On the subject of labor, the Palmers are angry that the pipeline is being marketed as a job creator for Vermont. This is despite the fact that the majority of jobs will be in construction and granted to out of staters. Jane said, “if we’re going to have a pipeline we at least want it built by local land workers but instead it’s all about profit and screws over the landowners.” The Palmers believe it is not only their duty, but their “obligation to come out and tell everybody what’s going on.” They urged the audience to show their solidarity with Addison county residents affected by the pipeline by attending a public hearing in Shoreham at 7 PM on May 7.
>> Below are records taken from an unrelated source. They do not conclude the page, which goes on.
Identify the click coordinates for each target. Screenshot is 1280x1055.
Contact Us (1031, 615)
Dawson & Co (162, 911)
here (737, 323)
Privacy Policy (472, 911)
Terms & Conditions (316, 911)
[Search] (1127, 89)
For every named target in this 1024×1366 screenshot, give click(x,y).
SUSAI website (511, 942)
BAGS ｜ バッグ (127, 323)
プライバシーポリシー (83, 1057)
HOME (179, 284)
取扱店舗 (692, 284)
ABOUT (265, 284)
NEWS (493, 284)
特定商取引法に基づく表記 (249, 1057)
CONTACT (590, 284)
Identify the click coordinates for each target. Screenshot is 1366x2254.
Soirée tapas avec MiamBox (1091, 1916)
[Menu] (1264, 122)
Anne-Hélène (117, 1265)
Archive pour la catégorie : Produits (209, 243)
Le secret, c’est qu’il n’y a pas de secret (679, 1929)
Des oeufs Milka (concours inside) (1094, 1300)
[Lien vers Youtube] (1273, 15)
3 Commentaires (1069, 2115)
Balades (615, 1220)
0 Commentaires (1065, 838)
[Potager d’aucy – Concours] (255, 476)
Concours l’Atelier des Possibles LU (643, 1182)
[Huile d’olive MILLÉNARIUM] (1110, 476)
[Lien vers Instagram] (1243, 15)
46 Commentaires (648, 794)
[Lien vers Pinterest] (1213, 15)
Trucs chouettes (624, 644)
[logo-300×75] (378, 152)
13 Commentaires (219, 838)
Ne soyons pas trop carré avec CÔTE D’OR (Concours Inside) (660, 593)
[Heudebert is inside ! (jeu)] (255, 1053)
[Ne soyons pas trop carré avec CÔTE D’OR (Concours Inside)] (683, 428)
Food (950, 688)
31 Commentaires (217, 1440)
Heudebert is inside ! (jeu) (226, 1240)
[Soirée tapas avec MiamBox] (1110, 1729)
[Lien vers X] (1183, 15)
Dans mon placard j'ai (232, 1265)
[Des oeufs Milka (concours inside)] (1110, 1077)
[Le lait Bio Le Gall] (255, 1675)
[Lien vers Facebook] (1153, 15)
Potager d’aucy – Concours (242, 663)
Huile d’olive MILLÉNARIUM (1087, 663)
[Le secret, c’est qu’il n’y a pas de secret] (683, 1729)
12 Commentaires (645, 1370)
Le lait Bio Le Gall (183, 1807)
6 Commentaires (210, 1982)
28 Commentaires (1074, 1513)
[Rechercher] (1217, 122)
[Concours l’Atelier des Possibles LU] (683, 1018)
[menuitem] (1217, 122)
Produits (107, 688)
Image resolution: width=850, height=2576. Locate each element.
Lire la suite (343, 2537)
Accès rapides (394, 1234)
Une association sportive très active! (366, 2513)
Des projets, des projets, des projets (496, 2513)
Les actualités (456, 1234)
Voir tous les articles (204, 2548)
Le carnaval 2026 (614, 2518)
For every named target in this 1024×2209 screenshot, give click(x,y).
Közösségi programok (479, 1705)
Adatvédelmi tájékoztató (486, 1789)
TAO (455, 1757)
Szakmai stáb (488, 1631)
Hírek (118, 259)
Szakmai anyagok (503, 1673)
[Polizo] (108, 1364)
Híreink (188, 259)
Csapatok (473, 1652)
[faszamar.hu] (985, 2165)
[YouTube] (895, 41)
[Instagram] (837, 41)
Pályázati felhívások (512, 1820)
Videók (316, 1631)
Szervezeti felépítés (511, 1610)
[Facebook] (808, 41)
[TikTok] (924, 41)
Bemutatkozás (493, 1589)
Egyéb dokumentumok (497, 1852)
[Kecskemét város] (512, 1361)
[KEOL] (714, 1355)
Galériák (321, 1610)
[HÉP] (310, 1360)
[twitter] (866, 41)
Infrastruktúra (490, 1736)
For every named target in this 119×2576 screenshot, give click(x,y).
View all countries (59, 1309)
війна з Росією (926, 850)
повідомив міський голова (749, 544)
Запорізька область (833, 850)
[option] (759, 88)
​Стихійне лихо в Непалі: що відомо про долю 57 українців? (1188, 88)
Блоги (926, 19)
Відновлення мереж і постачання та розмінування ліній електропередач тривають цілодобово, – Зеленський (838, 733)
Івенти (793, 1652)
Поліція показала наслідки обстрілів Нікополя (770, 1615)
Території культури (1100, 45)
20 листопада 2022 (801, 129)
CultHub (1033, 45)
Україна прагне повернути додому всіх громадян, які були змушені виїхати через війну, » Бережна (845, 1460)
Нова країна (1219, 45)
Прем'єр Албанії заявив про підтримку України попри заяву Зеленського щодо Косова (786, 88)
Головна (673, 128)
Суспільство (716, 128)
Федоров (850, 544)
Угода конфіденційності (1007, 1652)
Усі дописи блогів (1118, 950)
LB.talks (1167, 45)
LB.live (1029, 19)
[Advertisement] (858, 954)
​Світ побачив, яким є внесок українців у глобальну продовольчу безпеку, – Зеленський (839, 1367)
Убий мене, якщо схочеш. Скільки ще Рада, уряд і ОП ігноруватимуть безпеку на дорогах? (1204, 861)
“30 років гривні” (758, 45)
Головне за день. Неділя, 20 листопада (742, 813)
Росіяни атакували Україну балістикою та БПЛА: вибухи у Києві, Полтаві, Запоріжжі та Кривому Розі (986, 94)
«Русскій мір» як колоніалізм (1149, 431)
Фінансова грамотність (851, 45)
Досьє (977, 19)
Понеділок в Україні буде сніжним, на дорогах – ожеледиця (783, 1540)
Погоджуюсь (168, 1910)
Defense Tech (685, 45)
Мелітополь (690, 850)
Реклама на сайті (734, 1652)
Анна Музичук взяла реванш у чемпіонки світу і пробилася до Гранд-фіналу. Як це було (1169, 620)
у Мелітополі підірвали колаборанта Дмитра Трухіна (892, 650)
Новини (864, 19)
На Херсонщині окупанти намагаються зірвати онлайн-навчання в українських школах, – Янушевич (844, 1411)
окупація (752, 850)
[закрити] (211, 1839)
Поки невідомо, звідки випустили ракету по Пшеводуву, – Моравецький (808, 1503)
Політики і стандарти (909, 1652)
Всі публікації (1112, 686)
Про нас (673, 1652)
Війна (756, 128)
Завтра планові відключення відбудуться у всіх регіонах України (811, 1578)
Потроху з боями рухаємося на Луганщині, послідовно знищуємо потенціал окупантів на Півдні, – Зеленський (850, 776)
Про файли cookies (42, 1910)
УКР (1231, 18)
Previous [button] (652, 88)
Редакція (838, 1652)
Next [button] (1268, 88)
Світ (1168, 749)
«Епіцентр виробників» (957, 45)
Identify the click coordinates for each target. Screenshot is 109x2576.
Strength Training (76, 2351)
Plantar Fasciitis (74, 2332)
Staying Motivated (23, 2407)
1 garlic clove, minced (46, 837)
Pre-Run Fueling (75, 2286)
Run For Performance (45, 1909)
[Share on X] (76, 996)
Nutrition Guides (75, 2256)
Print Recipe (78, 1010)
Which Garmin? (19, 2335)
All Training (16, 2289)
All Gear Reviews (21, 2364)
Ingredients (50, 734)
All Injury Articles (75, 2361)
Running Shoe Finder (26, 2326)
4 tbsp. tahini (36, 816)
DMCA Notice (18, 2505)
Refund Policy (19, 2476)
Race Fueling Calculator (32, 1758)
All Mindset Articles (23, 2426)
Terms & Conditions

I was deeply moved by the unshakeable spirits of all four panelists. As an Environmental Studies major and an activist, it was not difficult for me to connect the dots between sustainability and livable jobs, improved public transportation, and the obvious moral issues surrounding the proposed fracked gas pipeline. I was also struck by how eager the panelists were to build connections with UVM students. Fouts was adamant that as a major ridership demographic, students should have a say in CCTA policy and management. Goodrich urged students to support staff in their quest to be protected by a union and get the right to fair contracts. The Palmers insisted they want to work towards a world my generation can actually live in, which means they feel a duty to oppose projects like the Vermont Gas pipeline. At the end of the day, all of the panelists brought together by DeCunzo are working towards a better future for my generation, and future generations. Their passion and gusto has inspired me to show my solidarity with their struggles as a student by educating other UVM students about these issues, attending the May 1 rally in Montpelier, and attending the May 7 public hearing about the pipeline in Shoreham.